Like or not, I have had to pay a lot of attention to this issue in recent weeks. For those who have been off the planet during that time, click here for a recent look at The New York Times and its evolution on this topic.
But in this podcast, we went back to the beginning and tried to follow the logic of these arguments all the way through to the end.
You see, back in the days just before and just after Roe vs. Wade, journalists found themselves caught between two forms of language. On one side, on the moral left, there were people who wanted to use the term “fetus” whenever possible, in order to avoid talking about the selective termination of “babies,” “unborn children,” etc. Since surveys show that most journalists, especially in elite newsrooms, are pro-abortion rights, this can affect coverage.
Meanwhile, real people in the real world tend — when dealing with pregnancies — to use baby language. I mean, surely it is rare for someone to come home from the doctor waving an early ultrasound image and say, “Hey! Look at the first picture of our fetus (or perhaps grandfetus)!”
So what happens when you have a story in which two different groups of people — in direct and paraphrased quotations — using these two radically different forms of language? There is tension, to say the least.
I have seen stories in which it was clear that reporters, or editors, went out of their way to avoid direct quotes that included “baby” and “unborn child” language. The result? Paraphrased quotes that literally put fetus language into the mouths of people who didn’t use it.
And what is happening now?
Let me stress that these earlier disputes focused on coverage of stories about babies who had not been born. In a technical sense, the word ‘fetus’ was awkward, but accurate. Remember that definition?
fe·tus … pl. fe·tus·es
… 2. In humans, the unborn young from the end of the eighth week after conception to the moment of birth, as distinguished from the earlier embryo.
Now, we are in a new era.
There continue to be people who insist on using “fetus” language whenever possible. The defenders of Gosnell, in the trial, insisted that he had never done what his staff insisted he had done — deliver intact, sometimes alive infants, and then snip their necks with scissors.

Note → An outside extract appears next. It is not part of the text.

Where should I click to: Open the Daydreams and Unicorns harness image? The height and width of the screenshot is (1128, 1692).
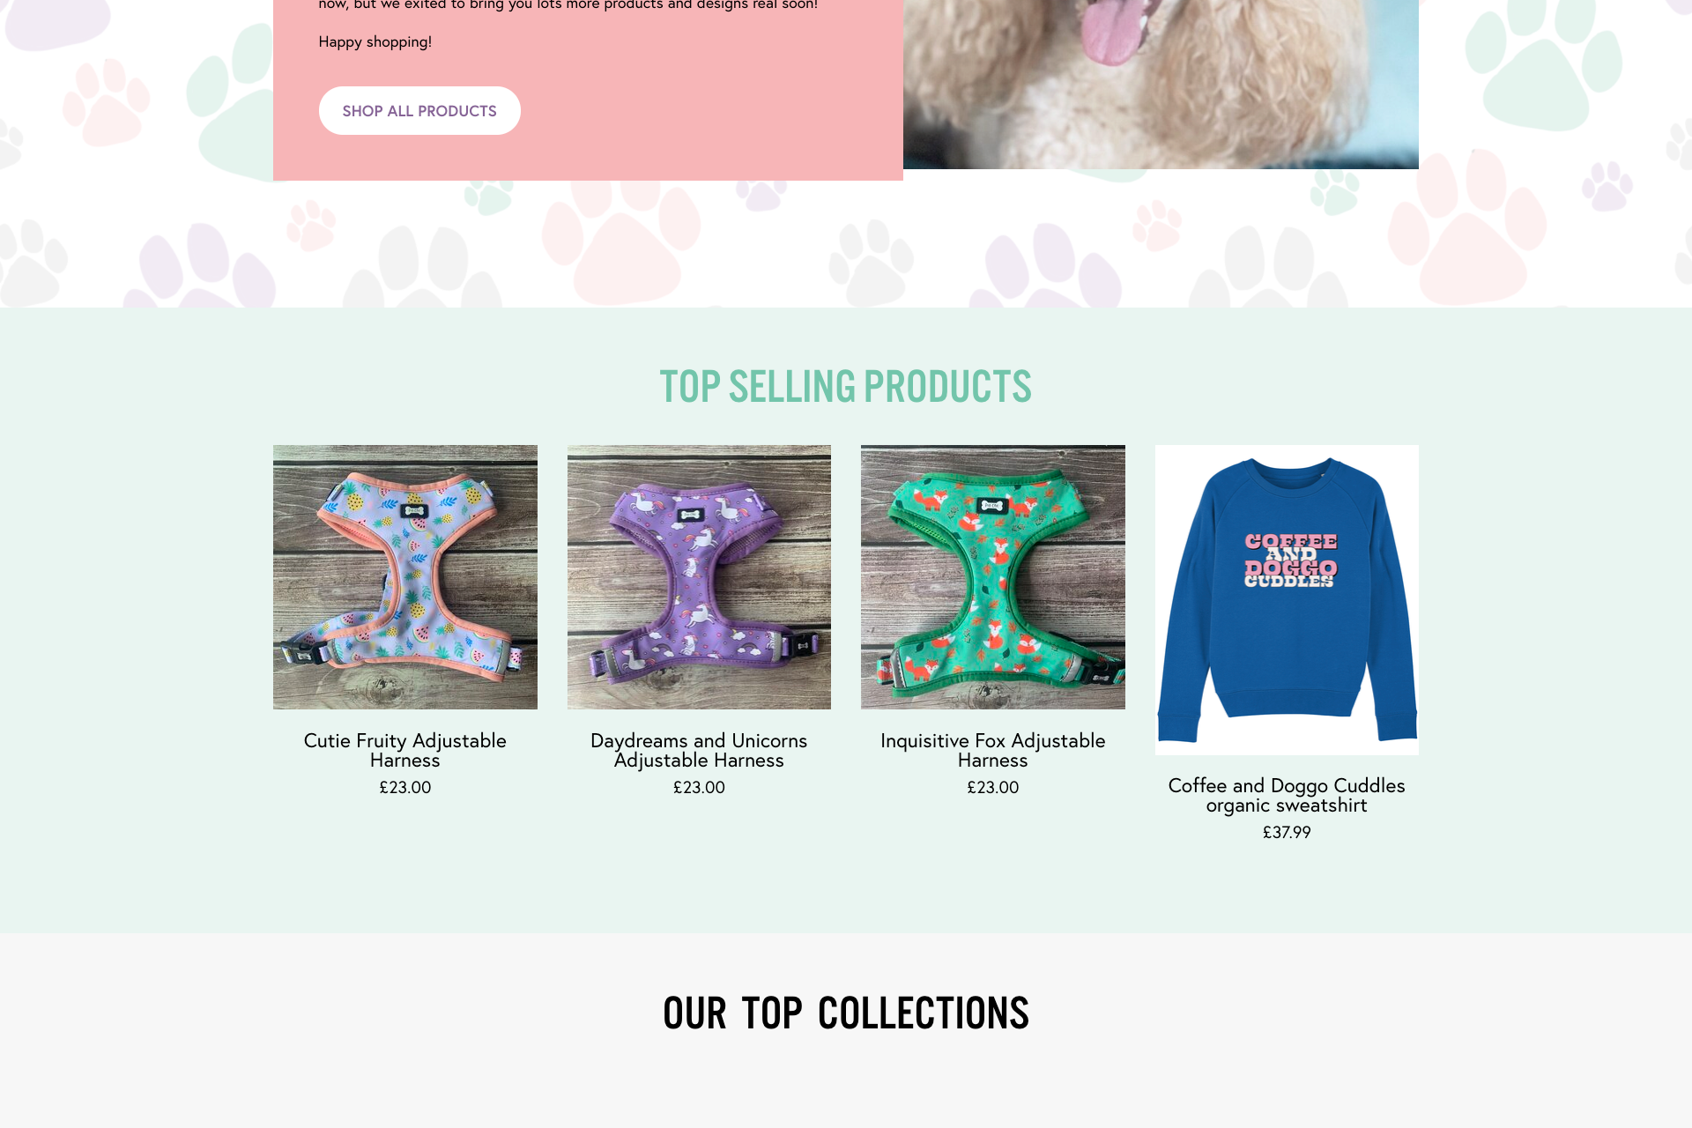tap(699, 577)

Thus, his defenders said they were talking about “fetuses,” not newborns.
The witnesses, and scientific experts for the prosecution, presented testimony and evidence that a few children were born alive and then killed — leading to the three final murder verdicts.
This side used “baby,” “infant,” “newborn” and “unborn child” language.
For weeks, some papers printed statements claiming that Gosnell was accused of killing fetuses, thus missing the whole point of the story.
Why did reporters and editors do that?
I don’t know. But this is not a new issue, folks. Does anyone remember when there were newspaper editors who refused to print the actual NAME of the Partial-Birth Abortion Ban Act? Even when covering debates and votes in Congress?